▸ Tasks to carry out:
1. According to the interview on Trump's presidency, what criteria does Trump's political movement meet?
2. Go on with the interview on Trump's presidency from the point where it stops.

▸ Document segment:

══════

Donald Trump’s presidency remains a global crisis and a national disaster, yet many Americans have quickly adjusted to the situation. I don’t just mean the millions of Trump supporters who are cheering on his assault on democracy and the country’s prestige and well-being. Is this learned helplessness or cowardice? How do you explain the relative non-response to Trumpism?

Part of the reason many people do this is because it really is psychologically overwhelming. It’s just almost too frightening to consider that a madman has control of the nuclear button, and he truly doesn’t care if he destroys us all. In fact, there’s a part of Trump that would almost take glee in it. He’s impulsive, he’s erratic, he’s seeing the world in a grossly distorted way. He’s only concerned with how things impact his own thriving and survival. Trump does not care about the well-being of literally anyone but himself. It really is a kind of dystopian nightmare.

You and I have closely followed Trump’s rise to power and tried to communicate the depth of this disaster to the public. You have written or edited several books on this moment. I am trying to get my Trump book project finished as well. Are there moments when you feel like ignorance is bliss?

I do find myself feeling like, “Dear God, why can these people not see it? And what can we do to open their eyes?” It is like a 1950s or 1960s horror movie where nobody would believe that there was actually a monster that’s about to destroy the town and there are these Cassandra-like figures trying to warn people. But the townspeople remain in denial and they are doomed.

Trump’s political movement meets the criteria for a political cult. You are a psychiatrist. Is it possible to reach someone who is stuck in Trump’s cult? Why does he have such influence over these people?

══════

▸ Recorded data:
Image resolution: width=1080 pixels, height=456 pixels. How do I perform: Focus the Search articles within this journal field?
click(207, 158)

══════

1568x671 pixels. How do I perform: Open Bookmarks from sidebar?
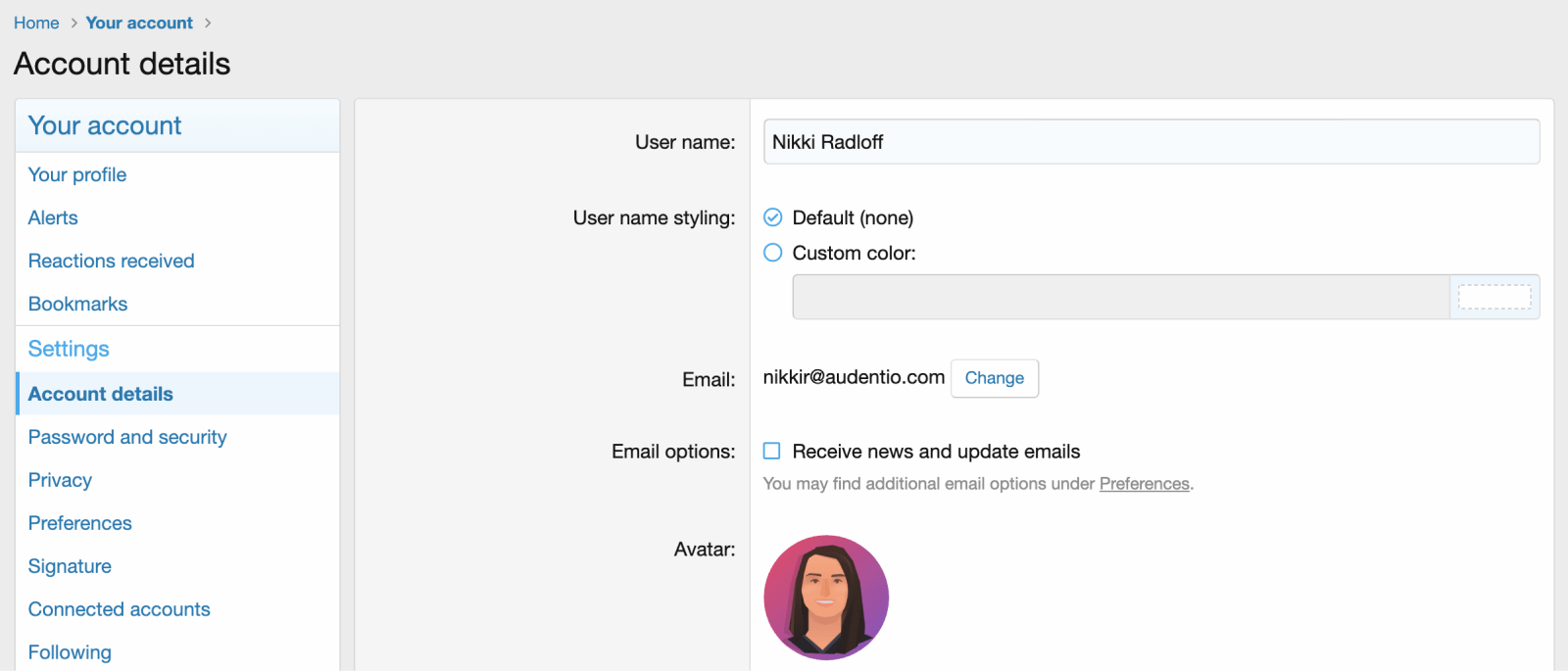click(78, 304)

══════

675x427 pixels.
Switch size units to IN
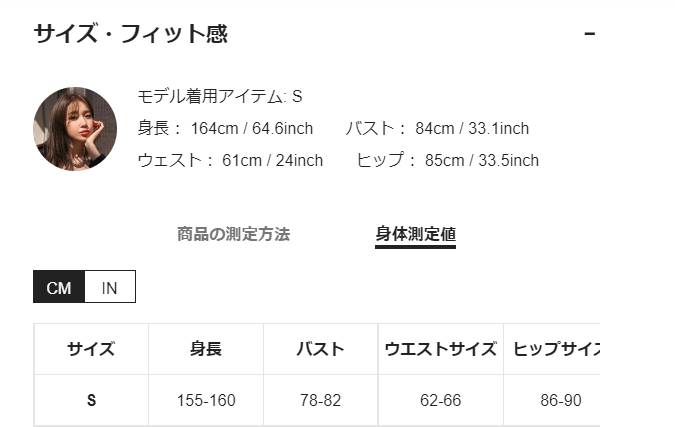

══════

▸ Answer list:
1. It meets the criteria for a political cult.

2.
It does meet the criteria. You’ve got the charismatic leader, and his followers subsume their identity into his group, which makes them feel larger and more powerful. Once you have that kind of blind belief and loyalty, the leader, as Donald Trump has said, could really shoot someone on Fifth Avenue and nothing would happen. The cognitive dissonance is such that the cult members will rationalize anything. For example, something like 50 percent of Republicans say that if Trump wanted to cancel the 2020 election, that would be fine with them.

He is actually the second most popular Republican president in the history of modern polling.

Yes, that’s right. It’s really shocking and frightening. It’s shocking and frightening in a way that just makes you feel like you’re on some kind of bad acid trip.

This is what I have described as a “malignant reality.” Trump, the Republican Party, and their supporters’ sadism is a key part of it.

The sadism is very important. When I first started talking about Trump as a malignant narcissist, people could see the narcissism, the paranoia and the antisocial element. But the fourth component of malignant narcissism is sadism. You see it in everything he does, from the separating of the children at the border to how Trump tortures anyone who doesn’t give him what he wants. There’s a way in which he takes a kind of manic glee in causing harm and pain and humiliation to other people.